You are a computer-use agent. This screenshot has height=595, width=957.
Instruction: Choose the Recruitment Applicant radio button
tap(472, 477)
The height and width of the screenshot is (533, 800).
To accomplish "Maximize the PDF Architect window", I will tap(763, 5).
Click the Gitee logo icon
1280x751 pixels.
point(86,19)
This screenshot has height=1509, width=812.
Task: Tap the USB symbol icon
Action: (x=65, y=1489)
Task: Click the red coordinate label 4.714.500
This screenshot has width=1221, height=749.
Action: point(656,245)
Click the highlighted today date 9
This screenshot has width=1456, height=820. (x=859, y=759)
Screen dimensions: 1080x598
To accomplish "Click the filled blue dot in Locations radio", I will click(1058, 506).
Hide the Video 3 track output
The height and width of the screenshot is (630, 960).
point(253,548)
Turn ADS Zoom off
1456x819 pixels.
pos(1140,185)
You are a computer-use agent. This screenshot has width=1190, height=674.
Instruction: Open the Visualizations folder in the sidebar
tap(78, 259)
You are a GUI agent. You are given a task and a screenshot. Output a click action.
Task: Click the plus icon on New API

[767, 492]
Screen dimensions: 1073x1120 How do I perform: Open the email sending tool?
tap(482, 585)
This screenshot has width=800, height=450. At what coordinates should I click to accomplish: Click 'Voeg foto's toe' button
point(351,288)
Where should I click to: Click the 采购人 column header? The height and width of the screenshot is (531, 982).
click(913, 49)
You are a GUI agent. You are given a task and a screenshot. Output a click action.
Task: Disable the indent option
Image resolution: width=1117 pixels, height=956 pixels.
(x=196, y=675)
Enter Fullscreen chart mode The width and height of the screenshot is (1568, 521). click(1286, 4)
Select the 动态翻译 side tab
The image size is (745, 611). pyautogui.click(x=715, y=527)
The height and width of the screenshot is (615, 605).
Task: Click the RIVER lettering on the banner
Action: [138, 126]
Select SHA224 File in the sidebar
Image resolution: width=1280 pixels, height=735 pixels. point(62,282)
+++++
Written exercise:
Replace every occurrence of "sidebar" in the lines above with "side panel", and write out all the lines again with nothing else altered.

Output for this task:
You are a computer-use agent. This screenshot has height=595, width=957.
Instruction: Choose the Recruitment Applicant radio button
tap(472, 477)
The height and width of the screenshot is (533, 800).
To accomplish "Maximize the PDF Architect window", I will tap(763, 5).
Click the Gitee logo icon
1280x751 pixels.
point(86,19)
This screenshot has height=1509, width=812.
Task: Tap the USB symbol icon
Action: (x=65, y=1489)
Task: Click the red coordinate label 4.714.500
This screenshot has width=1221, height=749.
Action: point(656,245)
Click the highlighted today date 9
This screenshot has width=1456, height=820. (x=859, y=759)
Screen dimensions: 1080x598
To accomplish "Click the filled blue dot in Locations radio", I will click(1058, 506).
Hide the Video 3 track output
The height and width of the screenshot is (630, 960).
point(253,548)
Turn ADS Zoom off
1456x819 pixels.
pos(1140,185)
You are a computer-use agent. This screenshot has width=1190, height=674.
Instruction: Open the Visualizations folder in the side panel
tap(78, 259)
You are a GUI agent. You are given a task and a screenshot. Output a click action.
Task: Click the plus icon on New API

[767, 492]
Screen dimensions: 1073x1120 How do I perform: Open the email sending tool?
tap(482, 585)
This screenshot has width=800, height=450. At what coordinates should I click to accomplish: Click 'Voeg foto's toe' button
point(351,288)
Where should I click to: Click the 采购人 column header? The height and width of the screenshot is (531, 982).
click(913, 49)
You are a GUI agent. You are given a task and a screenshot. Output a click action.
Task: Disable the indent option
Image resolution: width=1117 pixels, height=956 pixels.
(x=196, y=675)
Enter Fullscreen chart mode The width and height of the screenshot is (1568, 521). click(1286, 4)
Select the 动态翻译 side tab
The image size is (745, 611). pyautogui.click(x=715, y=527)
The height and width of the screenshot is (615, 605).
Task: Click the RIVER lettering on the banner
Action: [138, 126]
Select SHA224 File in the side panel
Image resolution: width=1280 pixels, height=735 pixels. point(62,282)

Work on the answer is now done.